Nancy: A camisa de futebol tem sido um salva-vidas. Ao longo dos anos, acho que ganhei pelo menos 10 - tornei-me muito bom; Provavelmente devo ver se posso patentea-lo.
Ele tem alguns para que possamos alternar e lavá-los. Eles se desgastam muito rápido também: acho que teremos um novo em breve. Usamos apenas uma camiseta pesada ou camisas pólo que ele não gostava de usar. Eu faço um bolso com velcro e uma tira elástica que ajuda a segurar a bola de futebol no meio das costas.
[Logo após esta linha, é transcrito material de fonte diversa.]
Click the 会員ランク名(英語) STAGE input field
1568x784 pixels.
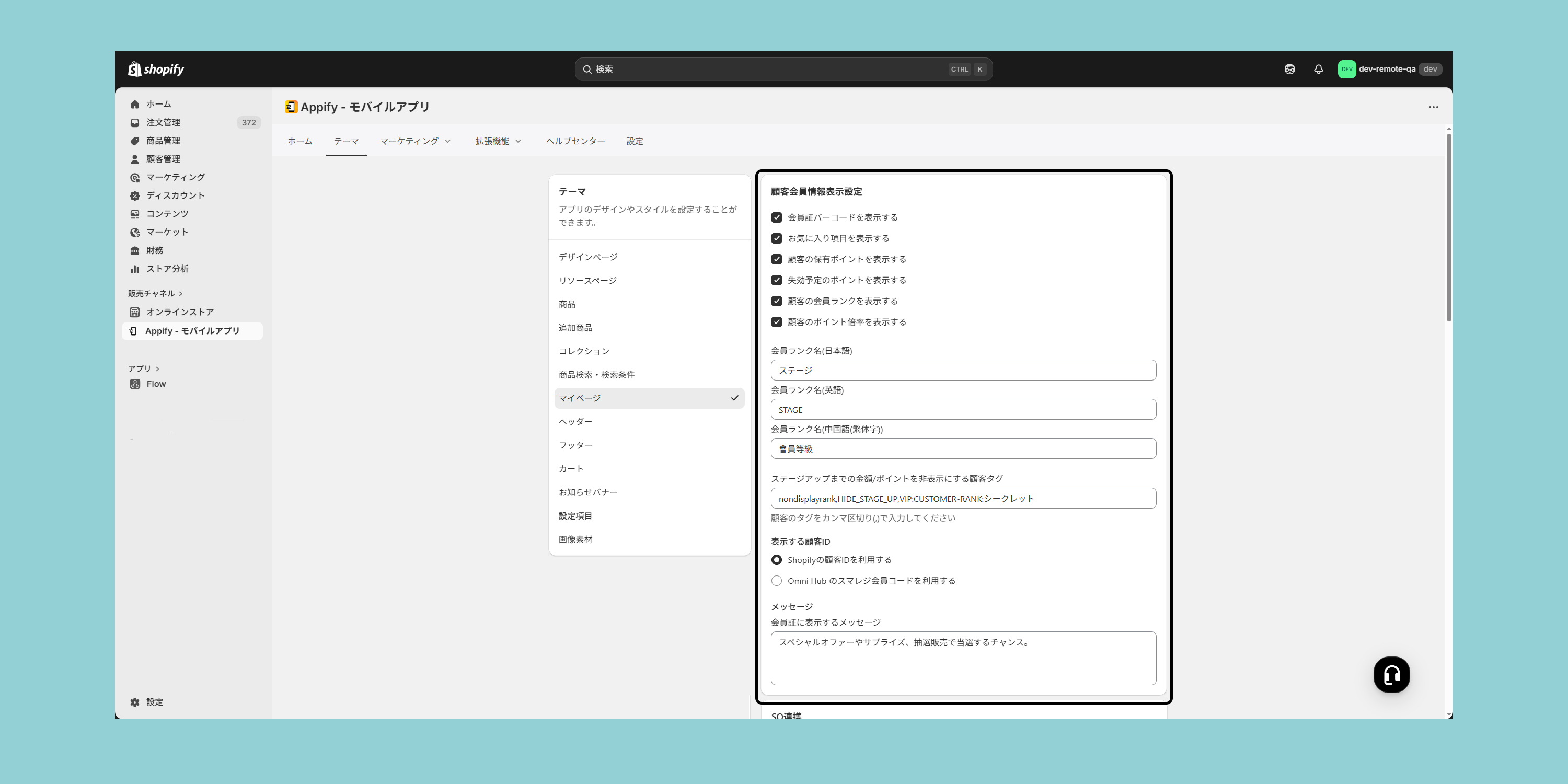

Jim: Eu também uso um travesseiro especial chamado travesseiro Sona - ele tem um formato de cunha muito estranho , e em cada extremidade há uma espécie de recuo. Ele mantém sua cabeça em uma posição em que sua mandíbula caia para frente, de forma que você não possa engolir a língua e ter uma obstrução. Funciona bem para mim, e a combinação do travesseiro e da camisa de futebol ajudou-me a me sentir muito bem.
Se não durmo com nenhum deles, acordo grogue e com dor de cabeça, todos os sintomas clássicos. Agora viajo com eles, coloco-os em uma mala aonde quer que vá.
Nancy: Ele também começou a se exercitar - alguns dias por semana - e a perder peso, o que posso dizer que o está ajudando a dormir melhor. Estou apenas feliz por ele estar trabalhando tanto para melhorá-lo. Ambos amamos sobremesas e chocolate, contra os quais lutamos. Portanto, estamos tentando não comprar muitas coisas que não devemos comer. Nós dois estamos apenas tentando manter seu peso baixo, e isso ajuda muito.
Olhando para trás e para o futuro
Jim: Estou me sentindo muito melhor atualmente, embora eu ainda tenho apneias ocasionais e sei que nunca estarei totalmente curado. Ainda há um fator de medo dentro da minha família também, como quando as crianças, que agora estão na casa dos 20 anos, andam de carro comigo. Eles dirão: 'Você está bem, pai? Quer que eu dirija? '
Nancy: Ainda sinto que durmo com os ouvidos abertos - e se acordo no meio da noite, sempre ouço para ver como ele está respirando. Estou aliviado que agora parece mais profundo e uniforme, especialmente porque ele está se exercitando. Mas a preocupação nunca vai embora.
Ele diz que ainda ronca agora, mas já faz muito tempo que não me lembro de ter acordado. É mais como um assobio, e se eu acordo e ouço que ele está obstruído, digo: 'Ei, vire um pouco mais de lado. Ajuste sua camisa ou seu travesseiro. '
Jim: Nós nunca brigamos por causa da minha apnéia do sono. Sou um orador leigo certificado na igreja e, quando faço sermões, nunca deixo de dizer às pessoas que ela recebe meu voto pela santidade. Ela teve de suportar muito mais problemas em ter um relacionamento comigo do que eu jamais tive com ela.
Ela sempre me apoiou 1.000%, e provavelmente eu não faria estar viva se não fosse pelo fato de ter alguns dos conhecimentos médicos que possui - ou pelo menos pelo fato de ter trabalhado em um dos melhores hospitais, quando muitos outros médicos e médicos nunca ouviram falar em sono apnéia antes. Nós simplesmente sabíamos que tínhamos que descobrir isso juntos, e ela me convenceu a procurar alguém que pudesse ajudar.
Nancy: Seu ronco e sua sonolência nunca mudaram meus sentimentos por ele. Eu só estava preocupado - não queria que seus filhos crescessem sem pai. Queria que ele ficasse por perto por tempo suficiente para que pudéssemos nos aposentar, viajar e aproveitar a vida.
O que posso fazer para ajudá-lo a torná-la melhor? É como eu me sinto. Eu apenas continuo dizendo a ele para continuar se exercitando para que ele não me deixe em paz. Quero tê-lo por perto por muito tempo.